Transparenzhinweis: Thorsten Kingreen war Prozessbevollmächtigter von 4242 Beschwerdeführenden im von „Mehr Demokratie e.V.“ initiierten Verfahren 2 BvR 1523/23 vor dem Bundesverfassungsgericht.
Lieber Herr Kingreen,
auch Sie machen es sich mit “Weimar” m.E. zu leicht.
Zugegeben, die gängige Erzählung von der Mehrheitsunfähigkeit wegen der parteipolitischen Vielzersplitterung ist so nicht zutreffend. Wie Sie richtig sagen, ist die letzte große Koalition an der Kompromissunfähigkeit der großen und mittleren Parteien gescheitert und hätte eine Sperrklausel grosso modo für noch weniger Mitte-Mandate gesorgt.
Daraus aber abzuleiten, dass Weimar GEGEN eine Sperrklausel spricht, ist aber überschießend und verkürzt: 1. Natürlich sorgt eine Sperrklausel dafür, dass sich die politische Willensbildung kanalisiert und zwar regelmäßig zur Mitte hin, weil sie entsprechende Anreize sowohl für die Parteien bei ihrer strategischen Ausrichtung als auch für die Wähler bei ihrer Stimmabgabe schafft. 2. Viel wichtiger noch: Die politische Radikalisierung in Weimar hatte sicherlich auch damit zu tun, dass radikale Kleinparteien die Parlamente als Bühne nutzen konnten und die Mitte-Parteien permanent unter Druck setzen und sie bei Kompromissen der Prinzipien- und Rückgratlosigkeit zeihen konnten. Das Fehlen der Sperrklausel war also nicht wegen der durch sie ermöglichten Zersplitterung, sondern wegen der mittelbar durch sie verursachten Verächtlichmachung und Verunmöglichung von Kompromissen fatal.
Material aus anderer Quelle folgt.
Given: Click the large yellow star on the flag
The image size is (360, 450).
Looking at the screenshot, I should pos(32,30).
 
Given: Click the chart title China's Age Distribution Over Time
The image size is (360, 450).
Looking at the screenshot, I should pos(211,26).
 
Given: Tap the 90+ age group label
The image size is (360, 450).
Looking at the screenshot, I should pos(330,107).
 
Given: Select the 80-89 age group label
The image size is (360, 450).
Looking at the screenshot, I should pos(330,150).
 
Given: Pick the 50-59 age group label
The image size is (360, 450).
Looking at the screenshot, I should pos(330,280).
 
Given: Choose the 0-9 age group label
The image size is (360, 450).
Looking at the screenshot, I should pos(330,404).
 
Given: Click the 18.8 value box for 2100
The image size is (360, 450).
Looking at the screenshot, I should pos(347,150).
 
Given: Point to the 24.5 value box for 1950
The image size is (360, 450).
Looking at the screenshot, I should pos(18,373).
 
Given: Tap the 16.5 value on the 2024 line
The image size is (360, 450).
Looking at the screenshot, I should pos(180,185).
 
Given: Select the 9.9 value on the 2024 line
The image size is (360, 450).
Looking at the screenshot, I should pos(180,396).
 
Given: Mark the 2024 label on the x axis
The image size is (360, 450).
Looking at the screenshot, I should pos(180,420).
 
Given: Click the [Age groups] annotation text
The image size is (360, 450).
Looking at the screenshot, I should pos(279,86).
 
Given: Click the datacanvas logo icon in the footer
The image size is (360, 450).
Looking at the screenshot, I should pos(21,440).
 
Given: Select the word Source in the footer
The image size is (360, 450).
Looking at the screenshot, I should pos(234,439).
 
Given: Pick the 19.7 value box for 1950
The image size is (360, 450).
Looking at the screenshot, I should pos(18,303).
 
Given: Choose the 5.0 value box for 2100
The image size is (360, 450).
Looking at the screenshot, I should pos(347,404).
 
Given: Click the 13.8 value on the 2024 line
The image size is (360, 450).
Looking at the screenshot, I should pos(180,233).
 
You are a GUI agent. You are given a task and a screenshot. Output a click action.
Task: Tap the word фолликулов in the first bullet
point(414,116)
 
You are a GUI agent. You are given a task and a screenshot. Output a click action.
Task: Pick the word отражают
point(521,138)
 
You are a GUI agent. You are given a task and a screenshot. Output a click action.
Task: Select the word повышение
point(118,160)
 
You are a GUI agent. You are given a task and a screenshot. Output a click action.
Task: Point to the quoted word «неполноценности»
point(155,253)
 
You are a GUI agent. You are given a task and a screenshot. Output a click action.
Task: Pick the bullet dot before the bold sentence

Vielen Dank für den Kommentar.
Das “Weimar-Argument” wird tatsächlich fälschlicherweise für die verfassungsrechtliche Rechtfertigung der Sperrklausel verwendet, früher auch vom Bundesverfassungsgericht. Im Parlamentarischen Rat war man da schon weiter und hat explizit davon Abstand genommen, sie im Grundgesetz zu regeln. Mehrheitlich und über die Parteigrenzen hinweg war man sogar der Ansicht, dass ohne eine entsprechende Ermächtigung im Grundgesetz eine Sperrklausel unzulässig sei.
Ich habe allerdings nicht gesagt und bin auch nicht der Meinung, dass “Weimar” GEGEN eine Sperrklausel spricht. Gegen sie gibt es jedenfalls in dieser Höhe genügend andere Gründe – nicht nur die klare Positionierung im Parlamentarischen Rat, sondern auch die von mir genannten Effekte. Dass man mit Sperrklauseln die Leute dazu bringen kann, wieder brav die großen Volksparteien zu wählen, ist nicht sehr realistisch. Die Sperrklausel ist ein Instrument der Exklusion von Demokraten – das können wir gerade nicht so gut gebrauchen.
Die Sperrklausel ist an sich nicht unproblematisch. Das größere Problem ist aber meines Erachtens, dass die durch die Sperrklausel invalidierten Stimmen vollständig aus der Rechnung herausgenommen werden. Es wird nicht ermittelt, was der hypothetische Wählerwille gewesen wäre, wenn vorher bekannt gewesen wäre, dass die 5 %-Hürde nicht überschritten werden würde. Das führt (auch) zu strategischer Abstimmung, bei der die Wähler absichtlich eine aus ihrer Sicht suboptimale Partei wählen, weil sie davon ausgehen, dass ihre präferierte Partei nicht in das Parlament einziehen wird. Dies kann dazu führen, dass sogar Parteien, die eigentlich mehr als 5 % der Wählerstimmen erhalten würden, sozusagen als Ergebnis einer selbsterfüllenden Prophezeiung nicht in das Parlament einziehen. Dieser Problematik kann durch integrierte Stichwahl (ranked choice voting) nahezu nachteilslos entgegengewirkt werden. Das BVerfG hat eine solche für nicht verfassungsrechtlich geboten gehalten (BVerfG, Beschl. v. 19.09.2017 – 2 BvC 46/14), was m. E. nicht überzeugt (näher Barlet, ZJS 2018, 179 ff.). Bei einer Reform der Sperrklausel wäre die Einführung einer integrierten Stichwahl aber dringend zu bedenken.